Scores from both test rounds are shown in Table 1. Table 1 – Mean NASA Task Load Index (TLX) Scores are shown
for Mental Demand (MD), Physical Demand (PD), Temporal
Demand (TD), Performance (P), Effort (E), and Frustration (F)
Platform MD PD TD P E F Composite
Baseline 43.5 15.5 33.5 22.5 38.5 35.5 31.5
HoloLens 36 43.5 21 28.0 38.0 32.5 33.2
The composite scores, Baseline (M=31.5) and HoloLens
(M=33.2), are less than the midpoint (50) which suggest that
participants did not find the task too demanding and that they
found the HoloLens only slightly more demanding than the
Baseline tool. Participants found the HoloLens to have an
average of 64% more physical demand than the baseline tool,
which is to be expected given the weight of the device and
additional physical movement involved. Participants rated the
HoloLens an average of 37% less temporal demand than the
baseline tool. One possible reason might be the novelty of the
mixed reality experience lessening a sense of time pressure.
User feedback. In addition to the metrics above, we
interviewed each participant after the experiment about their
satisfaction. We gained valuable insight on what features they
felt worked well and how we might improve the application.

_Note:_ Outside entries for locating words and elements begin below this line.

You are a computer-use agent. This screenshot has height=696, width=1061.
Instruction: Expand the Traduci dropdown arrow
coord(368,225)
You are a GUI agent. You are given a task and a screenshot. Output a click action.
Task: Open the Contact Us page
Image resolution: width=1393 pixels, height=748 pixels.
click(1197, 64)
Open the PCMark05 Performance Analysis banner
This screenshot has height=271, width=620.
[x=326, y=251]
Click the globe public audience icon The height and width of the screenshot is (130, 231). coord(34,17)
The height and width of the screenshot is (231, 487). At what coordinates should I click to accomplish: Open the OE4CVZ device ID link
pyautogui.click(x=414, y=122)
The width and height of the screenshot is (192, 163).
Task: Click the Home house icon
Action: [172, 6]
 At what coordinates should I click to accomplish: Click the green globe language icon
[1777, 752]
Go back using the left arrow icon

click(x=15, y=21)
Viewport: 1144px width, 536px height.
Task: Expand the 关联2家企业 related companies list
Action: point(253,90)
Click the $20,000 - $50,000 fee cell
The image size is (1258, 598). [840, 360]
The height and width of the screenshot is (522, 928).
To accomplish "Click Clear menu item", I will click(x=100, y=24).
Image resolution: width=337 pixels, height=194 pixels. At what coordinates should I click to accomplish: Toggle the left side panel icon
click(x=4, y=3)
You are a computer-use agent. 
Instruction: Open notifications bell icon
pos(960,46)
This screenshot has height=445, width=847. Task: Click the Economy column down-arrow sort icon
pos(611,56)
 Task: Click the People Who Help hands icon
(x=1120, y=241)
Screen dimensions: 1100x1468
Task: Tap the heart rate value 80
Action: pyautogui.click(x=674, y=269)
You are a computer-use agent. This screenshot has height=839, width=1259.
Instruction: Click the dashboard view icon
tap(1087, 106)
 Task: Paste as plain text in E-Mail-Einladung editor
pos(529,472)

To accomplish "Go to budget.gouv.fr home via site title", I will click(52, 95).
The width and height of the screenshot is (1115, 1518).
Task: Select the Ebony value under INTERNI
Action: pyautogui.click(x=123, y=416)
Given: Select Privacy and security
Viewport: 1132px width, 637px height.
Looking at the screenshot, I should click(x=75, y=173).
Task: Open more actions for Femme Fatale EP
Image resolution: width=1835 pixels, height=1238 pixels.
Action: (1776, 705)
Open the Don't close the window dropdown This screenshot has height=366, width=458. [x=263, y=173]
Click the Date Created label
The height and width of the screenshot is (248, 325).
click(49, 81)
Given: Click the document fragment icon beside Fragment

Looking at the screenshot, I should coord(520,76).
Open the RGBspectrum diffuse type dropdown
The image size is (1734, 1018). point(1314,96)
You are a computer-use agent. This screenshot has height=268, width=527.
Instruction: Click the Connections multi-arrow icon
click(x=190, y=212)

Overall, participants were split on which platform they
preferred. Some participants preferred the HoloLens, stating
that it was easier than using desktop tools, while other
participants preferred the desktop stating that it was a more
familiar environment.
Proceedings of the Human Factors and Ergonomics Society 2018 Annual Meeting 2097
Several participants felt that the third dimension
significantly added value and that the data peaks stood out
visually which made it easier to zero in on anomalies. In
addition, although there was a learning curve, many participants
quickly became familiar with the concept of Time x Time x
Metric graphs, said the gestures felt natural, and that the
application was surprisingly intuitive.
Participants also experienced several shortcomings with
the HoloLens hardware that are described in the next section.
Limitations
The HoloLens hardware presents several challenges. At
1.28 pounds, some users find the device heavy and difficult to
wear for periods longer than 30 minutes. Some users found it
difficult to achieve a comfortable fit. Compared to the natural
world, the field of view is small at 35 degrees. The HoloLens
cursor can be difficult to keep steady and sometimes hand
gestures are not recognized.
While implementing MINER for the HoloLens, we also
identified critical tradeoffs between the level of detail used in
our 3D bar graphs and app performance, such as responsiveness
to user interaction. Specifically, as the graphs are scaled to
increasing numbers of bars, processing time for rendering and
performing collision detection becomes significant relative to
the frame update period. This can result in erratic image
displays, poor responsiveness to gazing/gestures, or stalled
applications.
In order to mitigate these issues, we fixed the time
resolution to five minutes over the entire one-week period. This
resulted in limiting the dimensions of the data matrices that
were generated to less than 50 x 50. We believe this was a
reasonable implementation compromise since the time
increment is comparable to the maximum resolution we
assumed for the Kibana baseline application (after final
zooming).
In addition to a fixed time resolution, a limiting function
was used in MINER to display only those matrix elements that
rise above a given threshold, which was arbitrarily set at 5% of
the maximum value (per matrix). Given that the indicators for
network attacks considered here consist predominantly of
anomalous peaks (as opposed to lower amplitude data), we
believe this particular implementation compromise does not
significantly advantage or disadvantage the HoloLens user over
the baseline Kibana app.
PRACTICTIONER TAKEAWAYS
We offer the following advice and takeaways:
Compared with a desktop application, network anomaly
analysis with HoloLens achieved comparable
effectiveness, efficiency, and satisfaction.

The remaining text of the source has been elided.